3. A louver position sensing system as recited in claim 2, wherein the at least one sensor comprises a housing which is mounted to at least one divider.

4. A louver position sensing system as recited in claim 3, wherein the at least one sensor comprises a sensor probe which extends from the housing, and wherein the sensor probe is actually, physically connected to said at least one louver.

5. A louver position sensing system as recited in claim 4, wherein the sensor probe is actually, physically connected to said at least one louver via a sensor coupling.

6. A louver position sensing system as recited in claim 5, wherein the sensor probe comprises an end, wherein said at least one louver comprises a windvane, wherein the sensor coupling comprises a first component connected to the end of the sensor probe, a second component connected to the windvane, and a connecting member which links the first component to the second component.

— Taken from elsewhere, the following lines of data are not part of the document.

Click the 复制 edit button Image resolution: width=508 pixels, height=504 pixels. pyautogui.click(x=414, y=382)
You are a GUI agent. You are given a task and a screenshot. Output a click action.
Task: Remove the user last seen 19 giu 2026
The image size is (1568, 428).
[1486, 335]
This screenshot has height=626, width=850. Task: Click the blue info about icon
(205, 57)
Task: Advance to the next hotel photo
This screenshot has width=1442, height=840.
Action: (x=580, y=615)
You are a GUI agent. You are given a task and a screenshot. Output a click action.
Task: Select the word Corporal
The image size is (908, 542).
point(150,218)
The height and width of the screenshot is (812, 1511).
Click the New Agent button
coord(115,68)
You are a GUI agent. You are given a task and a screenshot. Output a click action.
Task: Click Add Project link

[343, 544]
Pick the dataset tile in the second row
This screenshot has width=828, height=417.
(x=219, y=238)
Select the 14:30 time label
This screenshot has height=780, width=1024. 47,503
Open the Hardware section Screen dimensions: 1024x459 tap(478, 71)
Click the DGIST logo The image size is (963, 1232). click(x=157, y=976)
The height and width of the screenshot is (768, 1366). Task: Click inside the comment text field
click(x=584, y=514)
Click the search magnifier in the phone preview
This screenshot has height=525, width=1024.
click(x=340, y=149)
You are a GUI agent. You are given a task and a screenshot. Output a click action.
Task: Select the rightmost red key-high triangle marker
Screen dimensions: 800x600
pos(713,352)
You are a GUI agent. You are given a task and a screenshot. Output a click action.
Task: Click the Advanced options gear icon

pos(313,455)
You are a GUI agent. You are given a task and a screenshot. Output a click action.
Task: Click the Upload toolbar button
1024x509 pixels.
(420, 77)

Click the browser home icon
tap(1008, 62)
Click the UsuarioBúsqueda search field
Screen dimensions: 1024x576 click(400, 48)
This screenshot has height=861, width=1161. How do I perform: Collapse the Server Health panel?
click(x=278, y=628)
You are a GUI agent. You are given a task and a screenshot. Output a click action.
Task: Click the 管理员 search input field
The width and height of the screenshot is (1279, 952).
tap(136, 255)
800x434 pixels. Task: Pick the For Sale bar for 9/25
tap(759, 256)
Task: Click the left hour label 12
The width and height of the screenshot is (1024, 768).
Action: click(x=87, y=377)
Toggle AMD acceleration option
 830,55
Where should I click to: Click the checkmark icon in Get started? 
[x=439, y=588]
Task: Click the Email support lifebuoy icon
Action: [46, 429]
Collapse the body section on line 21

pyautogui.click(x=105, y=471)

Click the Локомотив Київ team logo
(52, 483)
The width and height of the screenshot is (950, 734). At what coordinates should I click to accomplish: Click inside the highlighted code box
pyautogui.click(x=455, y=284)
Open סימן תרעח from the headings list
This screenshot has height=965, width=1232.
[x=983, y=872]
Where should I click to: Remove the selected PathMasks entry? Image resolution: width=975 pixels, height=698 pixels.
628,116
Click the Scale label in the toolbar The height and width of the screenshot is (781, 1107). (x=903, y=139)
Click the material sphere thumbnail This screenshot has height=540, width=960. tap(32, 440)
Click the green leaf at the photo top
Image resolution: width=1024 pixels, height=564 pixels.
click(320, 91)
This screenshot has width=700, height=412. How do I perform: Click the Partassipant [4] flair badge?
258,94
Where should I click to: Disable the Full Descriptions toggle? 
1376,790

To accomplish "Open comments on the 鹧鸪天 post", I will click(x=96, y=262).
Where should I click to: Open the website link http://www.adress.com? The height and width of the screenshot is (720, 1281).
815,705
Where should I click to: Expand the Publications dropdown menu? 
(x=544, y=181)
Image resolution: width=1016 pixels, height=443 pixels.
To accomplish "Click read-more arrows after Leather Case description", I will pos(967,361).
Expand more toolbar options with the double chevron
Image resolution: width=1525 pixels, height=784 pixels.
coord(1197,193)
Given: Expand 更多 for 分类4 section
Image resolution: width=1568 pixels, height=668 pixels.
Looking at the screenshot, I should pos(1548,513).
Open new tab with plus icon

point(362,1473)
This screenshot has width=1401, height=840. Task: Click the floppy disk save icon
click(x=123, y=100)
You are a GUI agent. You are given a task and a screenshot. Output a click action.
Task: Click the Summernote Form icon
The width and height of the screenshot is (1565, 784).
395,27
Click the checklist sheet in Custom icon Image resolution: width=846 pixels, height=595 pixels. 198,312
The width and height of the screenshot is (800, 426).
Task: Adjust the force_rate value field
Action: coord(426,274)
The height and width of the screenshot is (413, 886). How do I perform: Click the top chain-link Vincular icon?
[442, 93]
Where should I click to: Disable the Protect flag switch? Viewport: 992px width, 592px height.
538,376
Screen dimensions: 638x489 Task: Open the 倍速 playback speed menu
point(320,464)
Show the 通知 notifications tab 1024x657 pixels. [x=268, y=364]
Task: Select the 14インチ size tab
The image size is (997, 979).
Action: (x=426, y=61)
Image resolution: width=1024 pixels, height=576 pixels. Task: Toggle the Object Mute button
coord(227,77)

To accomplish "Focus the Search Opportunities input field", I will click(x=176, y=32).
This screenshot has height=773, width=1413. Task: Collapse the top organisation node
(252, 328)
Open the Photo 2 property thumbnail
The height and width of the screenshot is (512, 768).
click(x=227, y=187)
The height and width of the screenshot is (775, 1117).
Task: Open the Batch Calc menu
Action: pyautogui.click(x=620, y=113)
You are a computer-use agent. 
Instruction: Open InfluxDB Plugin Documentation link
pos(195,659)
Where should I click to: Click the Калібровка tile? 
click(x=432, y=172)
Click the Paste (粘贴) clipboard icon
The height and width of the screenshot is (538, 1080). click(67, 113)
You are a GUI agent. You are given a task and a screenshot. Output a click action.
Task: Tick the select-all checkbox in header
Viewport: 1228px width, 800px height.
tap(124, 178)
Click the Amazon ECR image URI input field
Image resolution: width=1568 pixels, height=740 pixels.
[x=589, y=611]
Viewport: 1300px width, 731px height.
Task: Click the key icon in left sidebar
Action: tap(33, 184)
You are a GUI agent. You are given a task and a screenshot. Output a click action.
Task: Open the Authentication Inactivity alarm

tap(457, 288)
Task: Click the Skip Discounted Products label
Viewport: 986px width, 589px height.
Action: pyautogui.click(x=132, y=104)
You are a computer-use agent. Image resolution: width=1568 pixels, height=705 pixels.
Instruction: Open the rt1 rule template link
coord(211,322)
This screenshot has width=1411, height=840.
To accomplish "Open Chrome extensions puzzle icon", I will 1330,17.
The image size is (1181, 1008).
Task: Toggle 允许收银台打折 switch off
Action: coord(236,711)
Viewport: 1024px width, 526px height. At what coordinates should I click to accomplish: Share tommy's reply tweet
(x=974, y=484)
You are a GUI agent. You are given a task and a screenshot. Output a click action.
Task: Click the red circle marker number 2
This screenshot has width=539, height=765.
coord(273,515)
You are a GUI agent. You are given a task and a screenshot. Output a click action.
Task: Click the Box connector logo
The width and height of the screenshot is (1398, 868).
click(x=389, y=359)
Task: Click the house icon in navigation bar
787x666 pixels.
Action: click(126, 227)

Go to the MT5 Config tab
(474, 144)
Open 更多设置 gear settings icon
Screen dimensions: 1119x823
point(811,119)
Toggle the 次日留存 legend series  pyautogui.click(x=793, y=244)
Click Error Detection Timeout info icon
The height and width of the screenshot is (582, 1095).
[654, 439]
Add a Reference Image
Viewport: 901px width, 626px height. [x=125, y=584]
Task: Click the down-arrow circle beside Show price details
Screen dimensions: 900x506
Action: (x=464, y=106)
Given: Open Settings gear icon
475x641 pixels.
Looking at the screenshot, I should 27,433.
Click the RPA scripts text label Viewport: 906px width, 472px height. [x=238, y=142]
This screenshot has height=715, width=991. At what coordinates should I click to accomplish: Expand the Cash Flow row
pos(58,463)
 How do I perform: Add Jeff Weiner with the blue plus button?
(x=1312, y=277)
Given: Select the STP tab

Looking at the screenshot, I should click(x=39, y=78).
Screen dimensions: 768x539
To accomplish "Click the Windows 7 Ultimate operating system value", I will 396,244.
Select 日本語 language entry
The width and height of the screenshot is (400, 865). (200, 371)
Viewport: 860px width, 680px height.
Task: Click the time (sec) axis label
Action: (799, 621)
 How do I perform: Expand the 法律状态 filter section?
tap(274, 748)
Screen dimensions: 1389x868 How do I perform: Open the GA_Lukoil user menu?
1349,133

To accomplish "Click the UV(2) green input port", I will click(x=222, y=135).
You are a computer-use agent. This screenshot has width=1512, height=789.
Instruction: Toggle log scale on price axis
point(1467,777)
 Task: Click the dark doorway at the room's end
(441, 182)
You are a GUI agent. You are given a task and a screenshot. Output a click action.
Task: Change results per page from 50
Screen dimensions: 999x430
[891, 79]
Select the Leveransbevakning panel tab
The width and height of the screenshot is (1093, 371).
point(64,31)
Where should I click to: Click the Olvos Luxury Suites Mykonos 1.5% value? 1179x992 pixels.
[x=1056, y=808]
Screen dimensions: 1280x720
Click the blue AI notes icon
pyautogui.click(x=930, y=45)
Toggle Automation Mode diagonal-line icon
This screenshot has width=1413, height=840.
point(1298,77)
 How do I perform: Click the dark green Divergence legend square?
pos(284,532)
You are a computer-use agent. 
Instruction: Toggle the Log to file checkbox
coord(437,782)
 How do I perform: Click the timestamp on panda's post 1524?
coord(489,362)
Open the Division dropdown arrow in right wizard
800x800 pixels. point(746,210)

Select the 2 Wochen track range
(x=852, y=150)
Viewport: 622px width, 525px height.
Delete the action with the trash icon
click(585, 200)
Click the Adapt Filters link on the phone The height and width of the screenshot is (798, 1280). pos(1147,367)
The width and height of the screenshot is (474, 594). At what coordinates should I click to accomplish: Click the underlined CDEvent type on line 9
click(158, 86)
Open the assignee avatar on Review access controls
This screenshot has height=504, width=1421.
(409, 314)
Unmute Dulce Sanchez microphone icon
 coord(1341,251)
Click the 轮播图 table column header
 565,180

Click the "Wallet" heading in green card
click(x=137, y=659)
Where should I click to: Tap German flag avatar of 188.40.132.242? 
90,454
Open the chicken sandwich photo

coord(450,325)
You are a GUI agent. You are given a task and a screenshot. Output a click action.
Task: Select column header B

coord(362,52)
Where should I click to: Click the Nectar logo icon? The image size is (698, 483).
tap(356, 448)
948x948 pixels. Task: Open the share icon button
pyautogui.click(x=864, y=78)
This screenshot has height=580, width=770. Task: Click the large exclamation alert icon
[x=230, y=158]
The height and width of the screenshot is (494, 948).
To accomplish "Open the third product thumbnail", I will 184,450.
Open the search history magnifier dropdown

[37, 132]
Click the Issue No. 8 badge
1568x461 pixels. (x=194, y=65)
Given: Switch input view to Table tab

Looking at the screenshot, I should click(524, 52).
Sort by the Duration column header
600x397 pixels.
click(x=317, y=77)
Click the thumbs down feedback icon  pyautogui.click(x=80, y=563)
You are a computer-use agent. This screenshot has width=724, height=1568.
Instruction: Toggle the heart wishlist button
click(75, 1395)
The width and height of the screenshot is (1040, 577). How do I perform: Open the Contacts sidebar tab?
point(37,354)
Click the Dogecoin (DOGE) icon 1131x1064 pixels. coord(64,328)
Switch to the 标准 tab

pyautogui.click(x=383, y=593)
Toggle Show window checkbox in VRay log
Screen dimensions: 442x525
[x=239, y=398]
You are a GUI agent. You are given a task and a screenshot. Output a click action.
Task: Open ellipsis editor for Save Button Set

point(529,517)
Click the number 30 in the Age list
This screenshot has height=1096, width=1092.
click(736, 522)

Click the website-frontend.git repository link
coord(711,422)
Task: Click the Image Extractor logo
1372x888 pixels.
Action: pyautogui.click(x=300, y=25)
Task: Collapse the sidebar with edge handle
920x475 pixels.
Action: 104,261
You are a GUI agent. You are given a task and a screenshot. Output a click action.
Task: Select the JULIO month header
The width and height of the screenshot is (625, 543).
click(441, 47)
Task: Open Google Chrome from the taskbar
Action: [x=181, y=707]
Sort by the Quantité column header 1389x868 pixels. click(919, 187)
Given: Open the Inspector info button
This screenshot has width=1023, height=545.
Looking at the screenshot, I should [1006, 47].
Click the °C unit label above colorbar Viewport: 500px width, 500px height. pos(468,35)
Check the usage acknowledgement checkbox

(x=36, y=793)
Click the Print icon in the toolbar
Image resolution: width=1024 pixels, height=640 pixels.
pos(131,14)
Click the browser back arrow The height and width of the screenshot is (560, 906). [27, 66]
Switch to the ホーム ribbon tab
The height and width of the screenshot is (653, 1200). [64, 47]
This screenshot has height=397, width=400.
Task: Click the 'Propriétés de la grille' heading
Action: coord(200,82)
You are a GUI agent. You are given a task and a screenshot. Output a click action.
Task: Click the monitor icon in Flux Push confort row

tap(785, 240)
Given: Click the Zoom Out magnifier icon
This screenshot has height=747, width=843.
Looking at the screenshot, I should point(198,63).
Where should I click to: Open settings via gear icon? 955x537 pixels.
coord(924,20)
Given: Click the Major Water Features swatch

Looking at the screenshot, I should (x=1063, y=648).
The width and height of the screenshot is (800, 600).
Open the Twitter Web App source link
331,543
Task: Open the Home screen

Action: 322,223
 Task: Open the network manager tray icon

7. A louver position sensing system as recited in claim 1, wherein the at least one sensor comprises a housing and a sensor probe which extends from the housing, wherein the at least one sensor comprises a hall effect sensor which is inside the housing and which is configured to sense a magnet which is in the sensor probe.

8. A louver position sensing system as recited in claim 7, wherein the sensor probe comprises a non-magnetic material and is configured to travel linearly within the housing.

9. A louver position sensing system as recited in claim 7, wherein the sensor probe is actually, physically connected to said at least one louver via a sensor coupling, wherein the hall effect sensor, via the magnet, senses a linear position of the sensor probe and, as a result, a rotational position of the at least one louver to which the sensor probe is connected via the sensor coupling.

10. A louver position sensing system as recited in claim 9, wherein the system is configured such that, as the at least one louver opens and closes, the system translates rotation of the at least one louver to linear motion, wherein the linear motion displaces the sensor probe within the sensor housing, wherein the hall effect sensor senses a position of the magnet in the sensor probe.

11. A louver position sensing system as recited in claim 10, further comprising electronics inside the housing, connected to the hall effect sensor, and configured for determining a rotational position of the at least one louver, via the hall effect sensor.

12. A louver position sensing system as recited in claim 11, further comprising appropriate electronics, wherein a cable extends from the housing and communicates a position of at least one louver back to the vehicle host controller.

13. A louver position sensing system as recited in claim 12, wherein the electronics in the housing is configured to translate linear motion of the sensor probe into an output suitable to be interpreted by the vehicle host controller.

14. A louver position sensing system as recited in claim 13, wherein the output is either broadcast to a CAN bus of the combine harvester or transmitted directly to a controller of the combine harvester.

15. A louver position sensing system as recited in claim 14, further comprising at least one sieve linear actuator that is connected to the bus and at least one adjustment bar of the sieve and chaffer.

16. A louver position sensing system as recited in claim 14, wherein a plurality of sensors and sieve linear actuators are connected to the bus, wherein multiple sensors are connected to each sieve and chaffer, and wherein each adjustable area of the sieve and chaffer utilizes an independent sensor.